Blog of the International Journal of Constitutional Law

Between Imposition and Consensus: On the Sensibilities of Constitutionalism

Jorge González-Jacome, Associate Professor of Law at Universidad de los Andes

[Editor’s Note: This is one of our ICONnect columns. For more information on our 2025 columnists, see here.]

On June 7, 2025, Colombians seemed to relive a nightmare they had experienced in the late 1980s. While delivering a speech in Bogotá, Miguel Uribe-Turbay, a presidential candidate and senator, was shot three times. After two months of hospitalization, Uribe-Turbay passed away on August 11, 2025. The assassination of a presidential candidate has led many analysts to wonder if Colombia is entering a presidential campaign as risky and terrifying as the one in 1989-1990, during which three presidential candidates were assassinated. In a way, the question is whether history is repeating itself and whether the Colombian political and legal system has the same weaknesses that led to the crisis back then.

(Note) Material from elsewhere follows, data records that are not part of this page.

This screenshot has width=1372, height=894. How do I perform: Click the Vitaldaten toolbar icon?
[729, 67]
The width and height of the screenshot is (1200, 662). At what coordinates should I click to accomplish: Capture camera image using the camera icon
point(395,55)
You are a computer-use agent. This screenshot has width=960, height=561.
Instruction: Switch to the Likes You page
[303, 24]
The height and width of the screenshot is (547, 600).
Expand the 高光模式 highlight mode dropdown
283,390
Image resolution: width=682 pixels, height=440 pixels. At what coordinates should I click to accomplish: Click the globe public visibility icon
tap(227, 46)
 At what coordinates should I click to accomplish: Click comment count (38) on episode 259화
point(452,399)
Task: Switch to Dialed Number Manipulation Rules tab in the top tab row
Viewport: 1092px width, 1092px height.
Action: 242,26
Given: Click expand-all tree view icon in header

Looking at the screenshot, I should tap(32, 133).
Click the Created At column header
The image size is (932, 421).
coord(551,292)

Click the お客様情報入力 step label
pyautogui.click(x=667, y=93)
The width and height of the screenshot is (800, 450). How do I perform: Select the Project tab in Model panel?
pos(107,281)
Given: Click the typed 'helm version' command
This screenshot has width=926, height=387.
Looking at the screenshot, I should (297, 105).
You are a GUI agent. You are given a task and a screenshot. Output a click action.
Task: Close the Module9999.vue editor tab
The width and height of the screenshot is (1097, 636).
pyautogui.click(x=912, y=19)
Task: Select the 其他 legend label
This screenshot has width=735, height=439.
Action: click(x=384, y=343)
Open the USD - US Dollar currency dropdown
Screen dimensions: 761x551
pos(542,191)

In this column, I would like to contribute to this debate from the perspective of constitutional law. With the benefit of hindsight, one of the lessons from the past is that political sectors in the 1980s and 1990s tried to solve the crisis with a new Constitution. The new charter transformed some of the foundations of the Colombian state and different issues were renegotiated in a Constituent Assembly. Although not all social sectors and organizations (including armed ones) participated with a voice and a vote in the Convention, the process that led to the current political charter was widely regarded as the result of a broad consensus. Colombians, generally, trusted that the Constitution could “save Colombia” (as sectors of civil society said). Whether Colombia was “saved” or not is the subject of a deep discussion. In fact, the 1990s showed a deepening of violence on various fronts. However, what seemed unique about the late 1980s was the belief that a constituent moment, which turned out to be a moment of broad consensus, could be an antidote to political violence.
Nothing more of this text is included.